Word and element location data:
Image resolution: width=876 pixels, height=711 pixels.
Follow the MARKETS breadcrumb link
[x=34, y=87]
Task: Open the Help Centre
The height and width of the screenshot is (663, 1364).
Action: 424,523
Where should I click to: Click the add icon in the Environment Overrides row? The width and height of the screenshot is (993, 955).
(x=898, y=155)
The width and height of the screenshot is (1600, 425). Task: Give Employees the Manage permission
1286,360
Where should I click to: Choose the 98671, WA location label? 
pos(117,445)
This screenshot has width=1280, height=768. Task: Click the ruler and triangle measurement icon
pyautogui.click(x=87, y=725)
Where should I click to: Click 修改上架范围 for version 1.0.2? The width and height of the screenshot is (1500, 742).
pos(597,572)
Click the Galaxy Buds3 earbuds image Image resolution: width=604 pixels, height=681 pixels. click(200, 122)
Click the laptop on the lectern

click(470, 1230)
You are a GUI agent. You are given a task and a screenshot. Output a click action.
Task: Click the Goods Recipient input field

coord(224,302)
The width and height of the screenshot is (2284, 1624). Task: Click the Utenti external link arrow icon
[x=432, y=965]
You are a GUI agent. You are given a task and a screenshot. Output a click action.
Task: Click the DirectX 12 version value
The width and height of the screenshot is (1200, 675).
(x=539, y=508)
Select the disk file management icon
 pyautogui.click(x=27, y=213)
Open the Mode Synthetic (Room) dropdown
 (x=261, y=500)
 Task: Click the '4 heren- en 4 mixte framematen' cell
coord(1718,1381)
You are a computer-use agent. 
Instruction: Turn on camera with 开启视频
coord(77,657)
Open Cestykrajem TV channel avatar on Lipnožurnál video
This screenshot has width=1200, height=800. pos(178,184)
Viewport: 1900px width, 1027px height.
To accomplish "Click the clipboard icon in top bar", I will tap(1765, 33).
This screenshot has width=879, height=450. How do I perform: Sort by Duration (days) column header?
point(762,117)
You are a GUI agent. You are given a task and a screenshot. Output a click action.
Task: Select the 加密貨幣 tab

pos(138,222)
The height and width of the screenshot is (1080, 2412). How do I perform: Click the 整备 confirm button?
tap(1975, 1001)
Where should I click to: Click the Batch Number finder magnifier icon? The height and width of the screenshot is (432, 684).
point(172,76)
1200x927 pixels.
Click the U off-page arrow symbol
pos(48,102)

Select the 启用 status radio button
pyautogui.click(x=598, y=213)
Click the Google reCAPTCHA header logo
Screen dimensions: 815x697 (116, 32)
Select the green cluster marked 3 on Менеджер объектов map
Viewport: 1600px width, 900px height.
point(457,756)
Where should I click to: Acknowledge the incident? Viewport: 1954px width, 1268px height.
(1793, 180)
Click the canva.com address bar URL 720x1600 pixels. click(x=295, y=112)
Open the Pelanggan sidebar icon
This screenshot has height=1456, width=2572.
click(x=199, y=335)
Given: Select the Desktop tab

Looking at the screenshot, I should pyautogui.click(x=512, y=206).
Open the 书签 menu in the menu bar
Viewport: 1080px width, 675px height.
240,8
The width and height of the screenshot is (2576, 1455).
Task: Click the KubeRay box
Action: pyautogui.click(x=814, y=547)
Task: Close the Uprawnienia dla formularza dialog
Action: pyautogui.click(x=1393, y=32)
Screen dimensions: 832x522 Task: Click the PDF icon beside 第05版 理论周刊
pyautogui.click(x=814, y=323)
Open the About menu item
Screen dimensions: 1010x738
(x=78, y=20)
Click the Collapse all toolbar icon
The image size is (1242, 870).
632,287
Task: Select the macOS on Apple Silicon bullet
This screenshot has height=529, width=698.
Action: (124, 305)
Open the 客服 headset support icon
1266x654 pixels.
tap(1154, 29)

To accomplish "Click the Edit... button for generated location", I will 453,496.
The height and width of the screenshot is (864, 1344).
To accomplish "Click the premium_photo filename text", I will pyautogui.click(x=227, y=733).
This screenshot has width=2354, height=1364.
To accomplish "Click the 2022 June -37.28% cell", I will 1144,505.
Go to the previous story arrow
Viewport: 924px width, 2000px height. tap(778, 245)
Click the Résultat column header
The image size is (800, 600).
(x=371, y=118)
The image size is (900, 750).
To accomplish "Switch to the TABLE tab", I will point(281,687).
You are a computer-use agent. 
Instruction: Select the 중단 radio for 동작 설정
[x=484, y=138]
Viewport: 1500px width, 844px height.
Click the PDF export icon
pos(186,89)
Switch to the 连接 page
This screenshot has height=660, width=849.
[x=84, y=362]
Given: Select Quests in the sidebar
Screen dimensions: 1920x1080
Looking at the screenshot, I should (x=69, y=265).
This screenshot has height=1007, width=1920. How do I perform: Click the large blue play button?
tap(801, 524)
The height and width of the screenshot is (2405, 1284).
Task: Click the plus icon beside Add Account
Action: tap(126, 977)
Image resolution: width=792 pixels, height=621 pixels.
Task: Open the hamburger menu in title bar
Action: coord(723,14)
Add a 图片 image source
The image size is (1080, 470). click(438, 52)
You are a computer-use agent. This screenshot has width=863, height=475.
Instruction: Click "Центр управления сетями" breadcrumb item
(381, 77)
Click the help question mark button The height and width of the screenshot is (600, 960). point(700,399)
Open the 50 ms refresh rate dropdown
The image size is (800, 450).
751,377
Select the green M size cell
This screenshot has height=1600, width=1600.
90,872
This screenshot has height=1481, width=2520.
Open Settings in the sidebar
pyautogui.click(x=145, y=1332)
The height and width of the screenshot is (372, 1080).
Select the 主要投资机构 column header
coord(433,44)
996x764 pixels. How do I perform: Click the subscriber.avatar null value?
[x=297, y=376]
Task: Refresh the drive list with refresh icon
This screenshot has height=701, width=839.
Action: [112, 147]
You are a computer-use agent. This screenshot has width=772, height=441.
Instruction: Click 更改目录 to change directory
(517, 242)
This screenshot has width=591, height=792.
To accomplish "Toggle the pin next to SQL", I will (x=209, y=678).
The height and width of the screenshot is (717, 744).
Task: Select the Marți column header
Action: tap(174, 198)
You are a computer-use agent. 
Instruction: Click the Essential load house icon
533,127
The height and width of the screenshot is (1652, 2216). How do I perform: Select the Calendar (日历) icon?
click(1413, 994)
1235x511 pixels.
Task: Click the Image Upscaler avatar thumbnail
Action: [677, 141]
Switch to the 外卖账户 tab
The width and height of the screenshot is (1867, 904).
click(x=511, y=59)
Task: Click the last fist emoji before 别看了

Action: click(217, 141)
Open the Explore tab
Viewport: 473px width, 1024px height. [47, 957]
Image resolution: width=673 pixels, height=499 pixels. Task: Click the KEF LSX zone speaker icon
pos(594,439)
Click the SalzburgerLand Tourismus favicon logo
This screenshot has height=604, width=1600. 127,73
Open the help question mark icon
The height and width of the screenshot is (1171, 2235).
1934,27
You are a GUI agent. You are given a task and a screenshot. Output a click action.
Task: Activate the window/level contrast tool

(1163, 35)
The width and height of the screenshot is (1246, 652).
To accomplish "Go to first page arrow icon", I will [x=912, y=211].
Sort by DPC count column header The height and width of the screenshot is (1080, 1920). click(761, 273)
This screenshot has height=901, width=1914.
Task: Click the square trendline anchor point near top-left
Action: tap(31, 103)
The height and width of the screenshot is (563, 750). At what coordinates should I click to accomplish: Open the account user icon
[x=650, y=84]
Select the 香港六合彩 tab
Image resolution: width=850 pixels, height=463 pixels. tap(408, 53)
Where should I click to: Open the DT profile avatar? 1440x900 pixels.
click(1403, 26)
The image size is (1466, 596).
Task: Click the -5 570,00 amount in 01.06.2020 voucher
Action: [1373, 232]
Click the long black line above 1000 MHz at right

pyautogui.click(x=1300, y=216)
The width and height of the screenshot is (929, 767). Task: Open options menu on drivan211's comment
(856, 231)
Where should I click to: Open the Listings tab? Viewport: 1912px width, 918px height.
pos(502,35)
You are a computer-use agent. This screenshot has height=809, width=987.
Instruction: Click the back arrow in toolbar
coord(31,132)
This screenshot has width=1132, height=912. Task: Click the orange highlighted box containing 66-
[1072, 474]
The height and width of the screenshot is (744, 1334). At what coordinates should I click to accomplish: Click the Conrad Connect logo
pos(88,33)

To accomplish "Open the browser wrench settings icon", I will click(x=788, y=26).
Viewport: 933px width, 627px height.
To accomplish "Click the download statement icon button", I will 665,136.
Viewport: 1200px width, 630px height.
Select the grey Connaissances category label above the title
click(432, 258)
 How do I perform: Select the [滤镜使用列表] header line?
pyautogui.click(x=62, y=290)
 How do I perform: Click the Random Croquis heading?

EXERCISE AIM: Copy out the listing from the line containing "Open the help question mark icon" through the line containing "will click(x=788, y=26).", substituting "Reviews" for "Listings" and leaving everything else as it is.

FINISHED TASK:
Open the help question mark icon
The height and width of the screenshot is (1171, 2235).
1934,27
You are a GUI agent. You are given a task and a screenshot. Output a click action.
Task: Activate the window/level contrast tool

(1163, 35)
The width and height of the screenshot is (1246, 652).
To accomplish "Go to first page arrow icon", I will [x=912, y=211].
Sort by DPC count column header The height and width of the screenshot is (1080, 1920). click(761, 273)
This screenshot has height=901, width=1914.
Task: Click the square trendline anchor point near top-left
Action: tap(31, 103)
The height and width of the screenshot is (563, 750). At what coordinates should I click to accomplish: Open the account user icon
[x=650, y=84]
Select the 香港六合彩 tab
Image resolution: width=850 pixels, height=463 pixels. tap(408, 53)
Where should I click to: Open the DT profile avatar? 1440x900 pixels.
click(1403, 26)
The image size is (1466, 596).
Task: Click the -5 570,00 amount in 01.06.2020 voucher
Action: [1373, 232]
Click the long black line above 1000 MHz at right

pyautogui.click(x=1300, y=216)
The width and height of the screenshot is (929, 767). Task: Open options menu on drivan211's comment
(856, 231)
Where should I click to: Open the Reviews tab? Viewport: 1912px width, 918px height.
pos(502,35)
You are a computer-use agent. This screenshot has height=809, width=987.
Instruction: Click the back arrow in toolbar
coord(31,132)
This screenshot has width=1132, height=912. Task: Click the orange highlighted box containing 66-
[1072, 474]
The height and width of the screenshot is (744, 1334). At what coordinates should I click to accomplish: Click the Conrad Connect logo
pos(88,33)

To accomplish "Open the browser wrench settings icon", I will click(x=788, y=26).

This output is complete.